Selective venous sampling supports localization of adenoma in primary hyperparathyroidism

Background Selective venous sampling (SVS) is an invasive localization study for persistent or recurrent hyperparathyroidism. Purpose To assess the role of SVS in addition to non-invasive imaging for primary hyperparathyroidism (pHPT). Material and Methods This study was approved by the institutional review board and included 14 patients who underwent SVS and subsequent parathyroidectomy between January 2014 and April 2017 following a clinical diagnosis of pHPT. All patients underwent pre-SVS non-invasive imaging, including ultrasound, computed tomography (CT), and 99mTc-MIBI scintigraphy, and sensitivity was assessed using the operative and pathological findings. Results In all but one case, a single parathyroid adenoma was responsible for the pHPT; the remaining case exhibited a chemical response following surgical removal of parathyroid tissue.
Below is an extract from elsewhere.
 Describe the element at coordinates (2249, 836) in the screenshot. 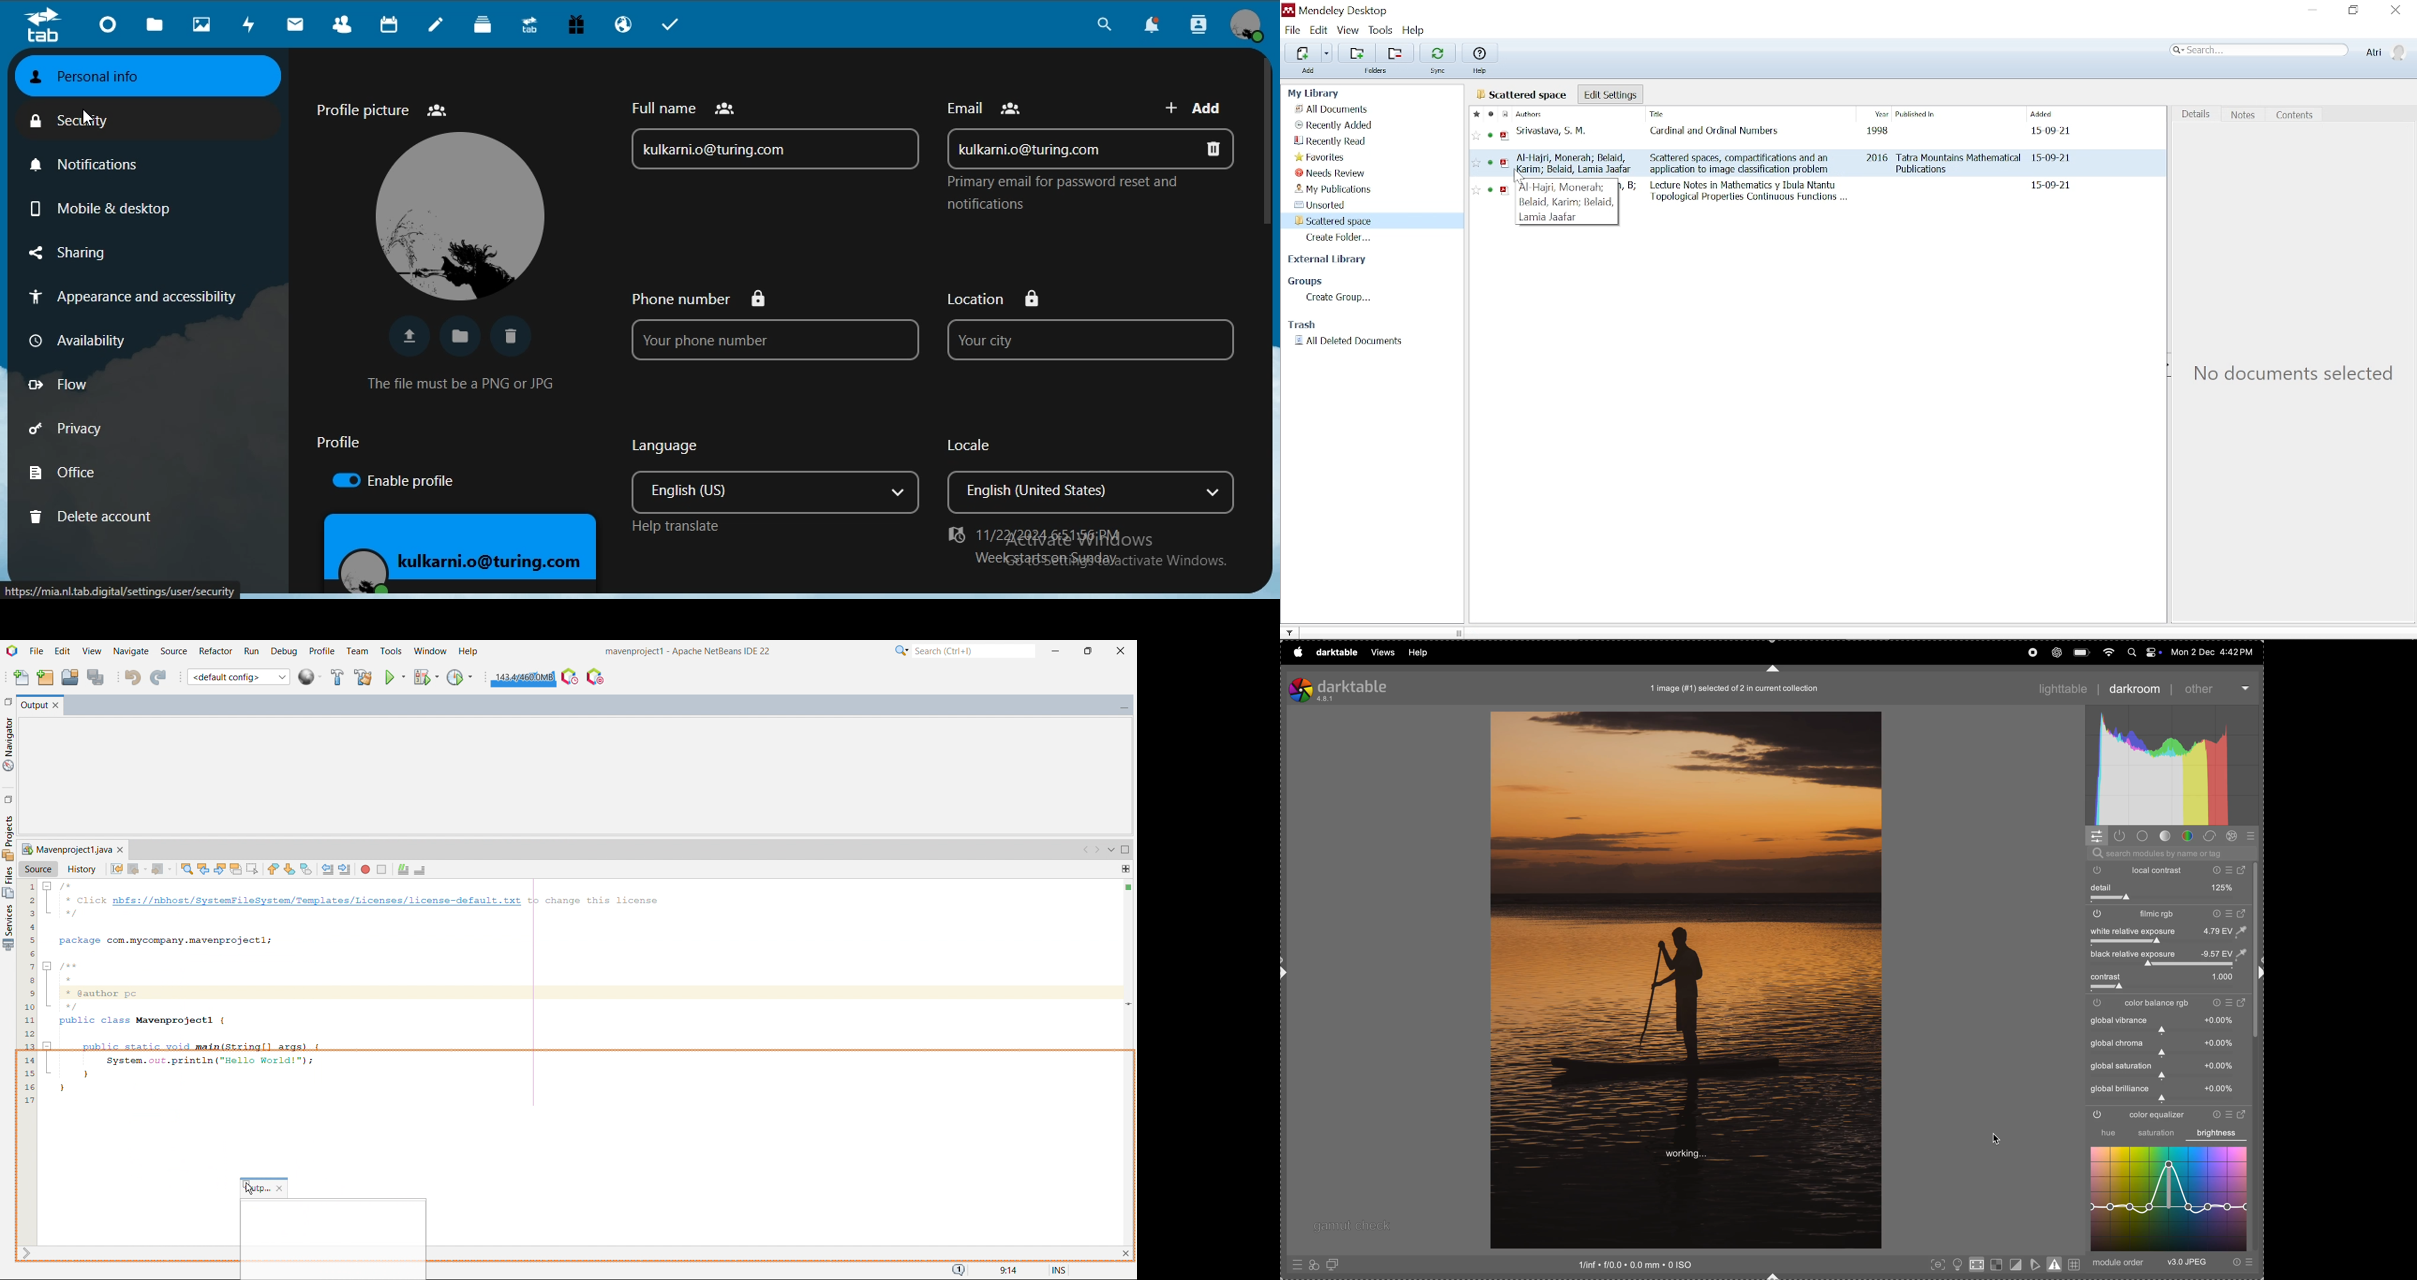

I see `all modules` at that location.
The sensitivity (%) for ultrasound, CT, 99mTc-MIBI scintigraphy, and SVS was 76.9, 84.6, 69.2, and 76.9, respectively. SVS yielded positive results in four patients with discordant results and one patient with non-detectable results on imaging. In seven patients, a significant increase in the intact parathyroid hormone level was recognized only in the thyroid veins. The procedure time was in the range of 52–183 min (median = 89.5 min). Conclusion The addition of SVS to a non-invasive imaging study would be helpful to locate the responsible lesion of pHPT with discordant or non-detectable results on imaging for initial surgical treatment as well.